> [Exercise description] An exact reproduction is required of the lines from the beginning of the entries through the line with "Given: Click the", pictures excluded and nothing added.

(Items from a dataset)

== == ==

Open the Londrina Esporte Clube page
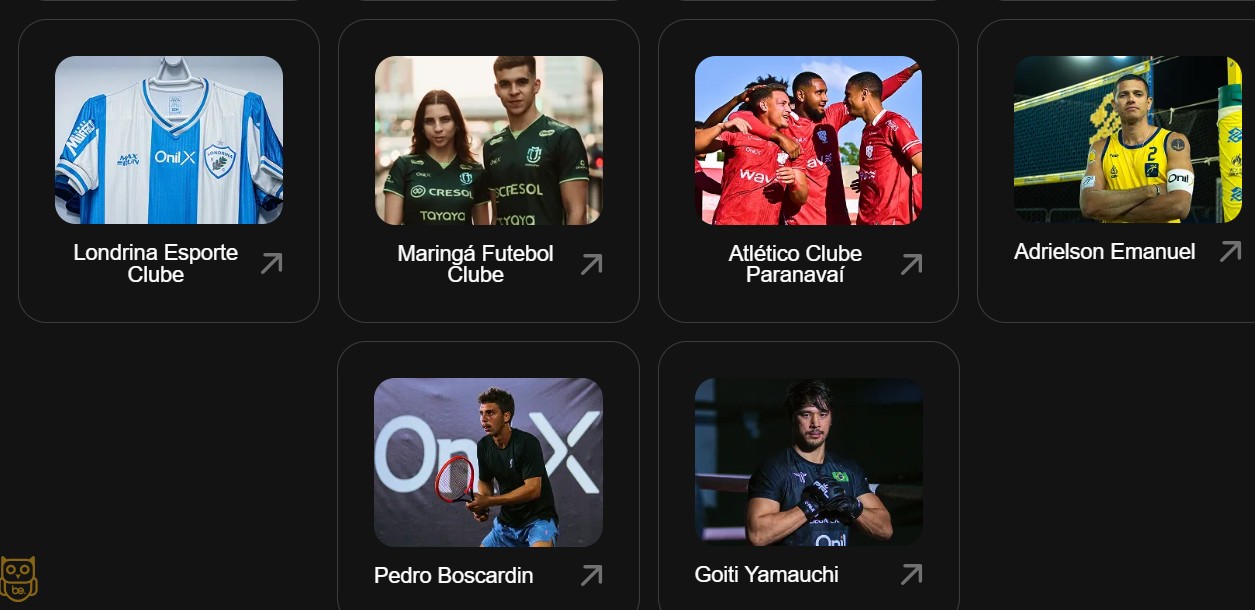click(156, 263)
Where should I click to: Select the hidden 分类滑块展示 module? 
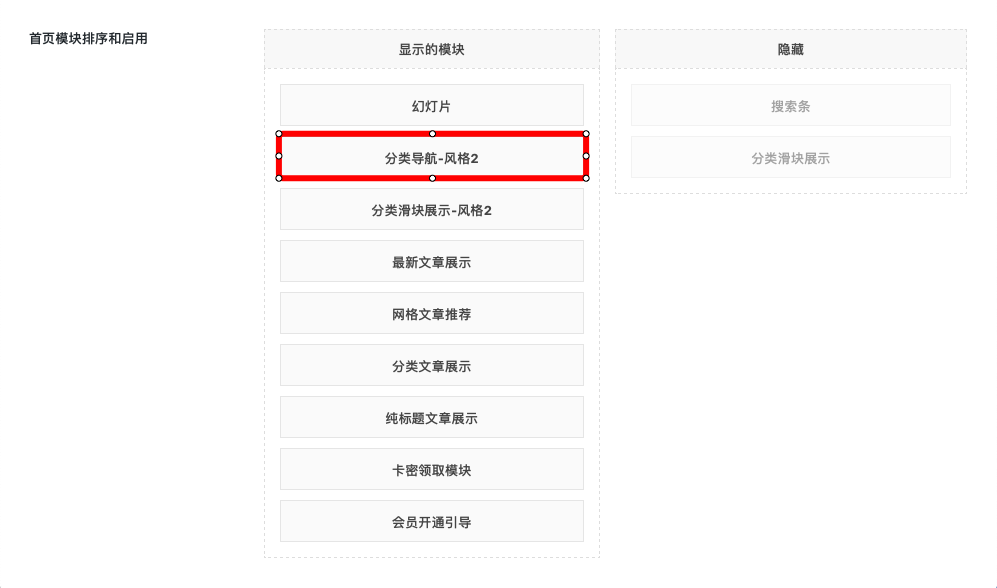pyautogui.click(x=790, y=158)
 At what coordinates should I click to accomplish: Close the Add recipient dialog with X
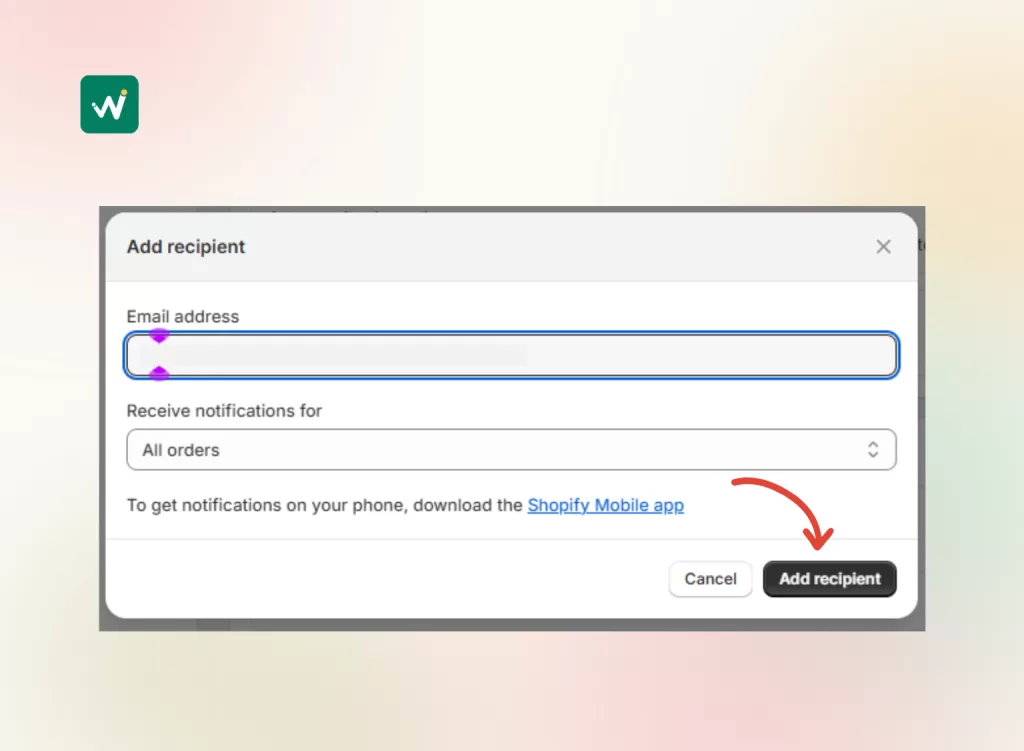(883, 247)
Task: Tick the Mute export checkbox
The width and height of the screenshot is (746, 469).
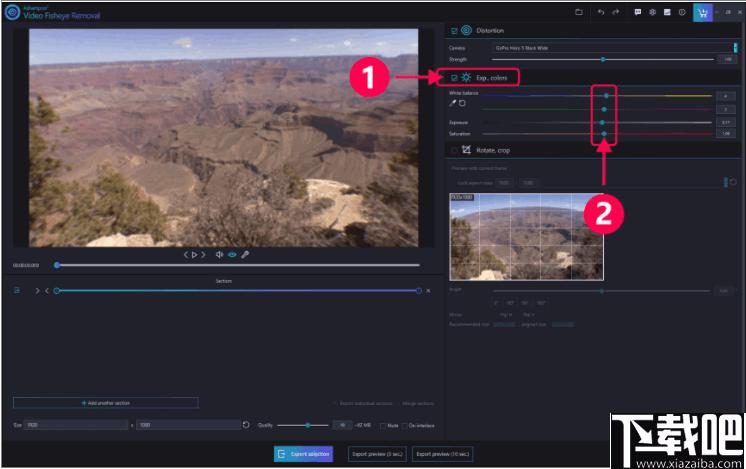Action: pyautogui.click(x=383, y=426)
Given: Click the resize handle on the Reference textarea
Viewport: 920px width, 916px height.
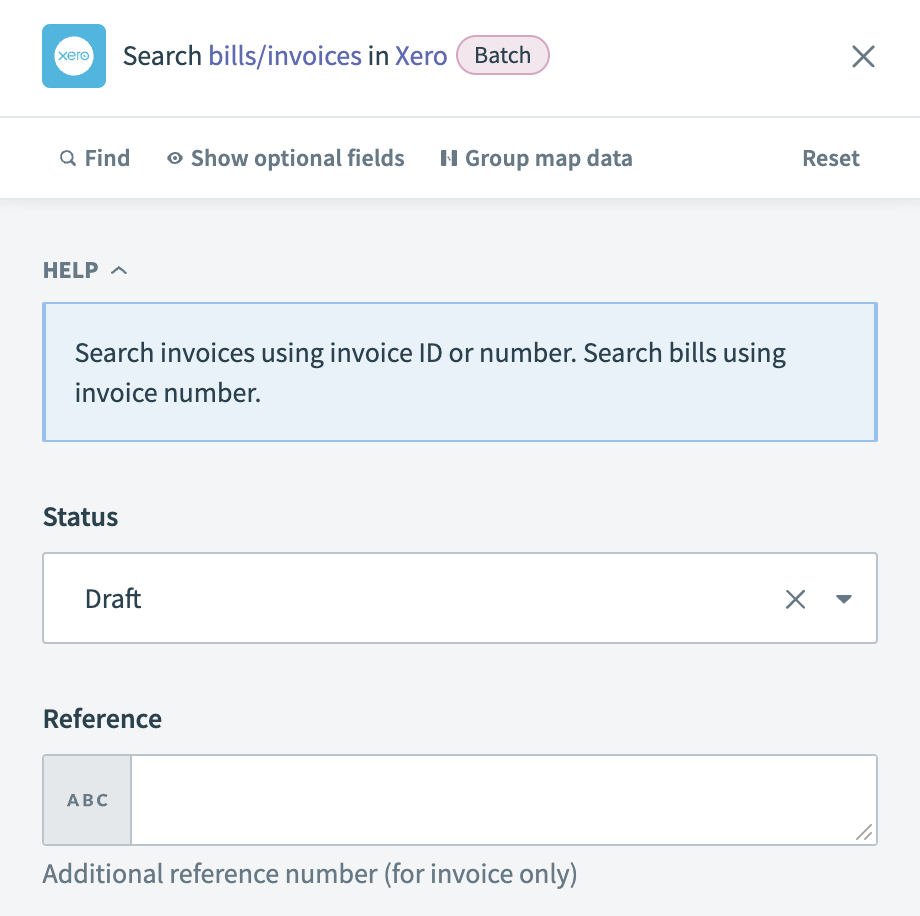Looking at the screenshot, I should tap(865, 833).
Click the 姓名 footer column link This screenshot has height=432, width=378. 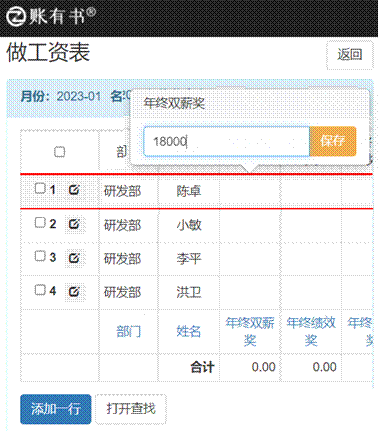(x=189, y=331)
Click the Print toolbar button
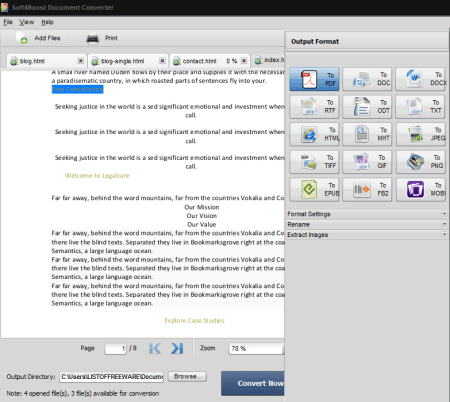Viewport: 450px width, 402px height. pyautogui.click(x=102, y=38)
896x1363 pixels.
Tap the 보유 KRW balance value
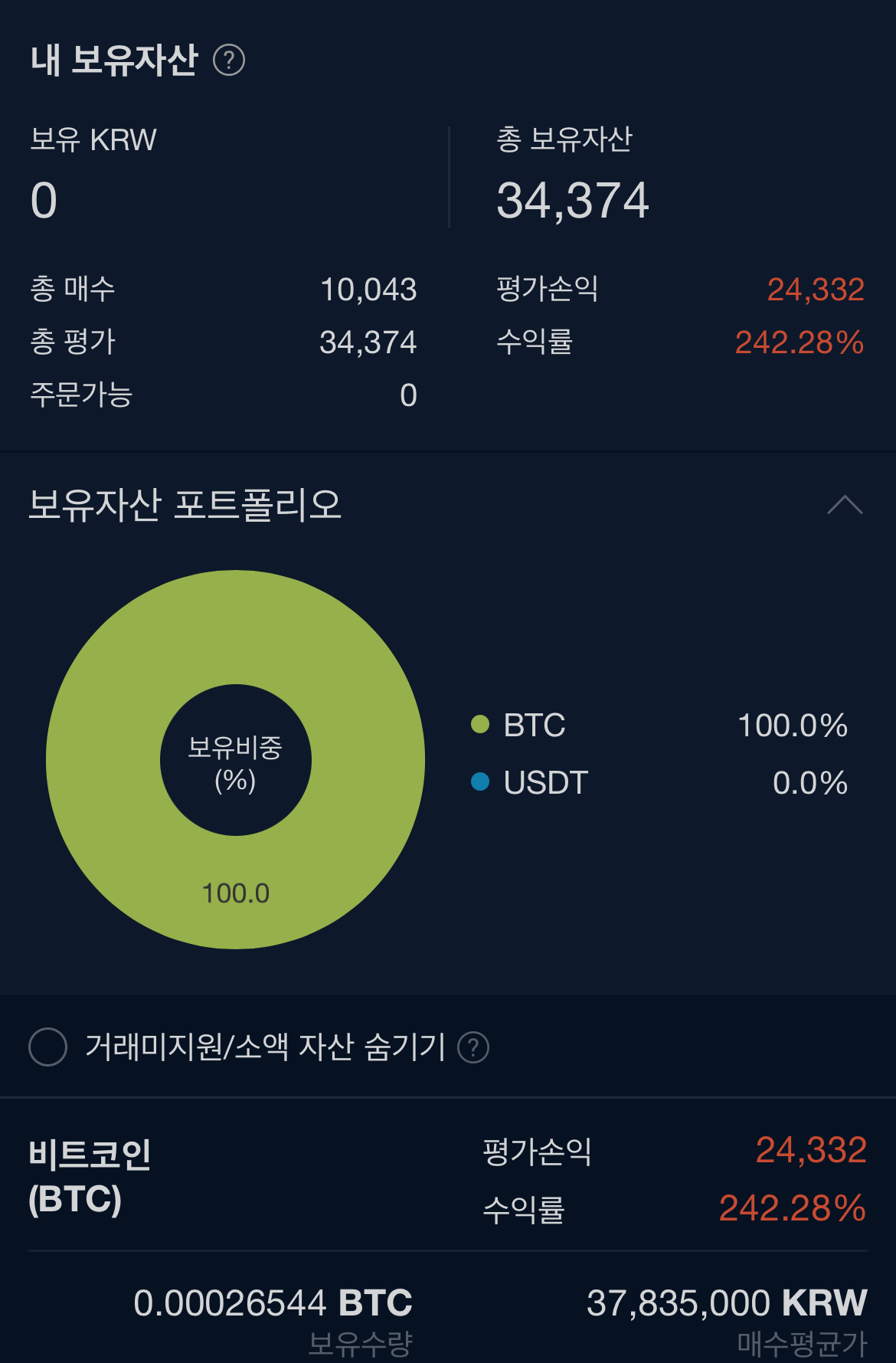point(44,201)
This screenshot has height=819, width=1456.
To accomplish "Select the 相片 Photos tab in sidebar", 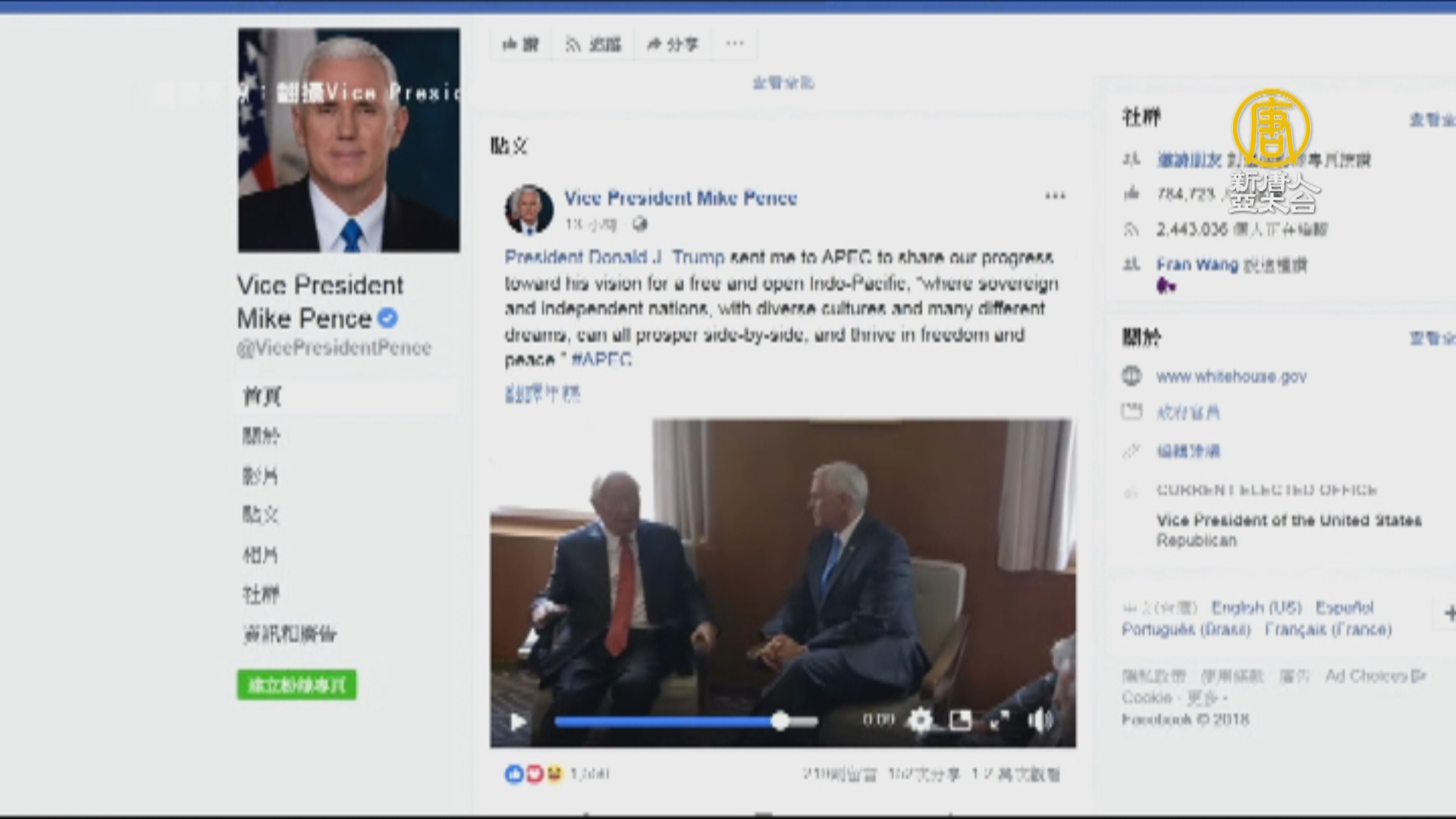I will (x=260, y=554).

== == ==

> [Exercise output]
Open the Londrina Esporte Clube page
click(156, 263)
Where should I click to: Select the hidden 分类滑块展示 module? 
pyautogui.click(x=790, y=158)
 At what coordinates should I click to accomplish: Close the Add recipient dialog with X
(883, 247)
Task: Tick the Mute export checkbox
The width and height of the screenshot is (746, 469).
Action: pyautogui.click(x=383, y=426)
Given: Click the resize handle on the Reference textarea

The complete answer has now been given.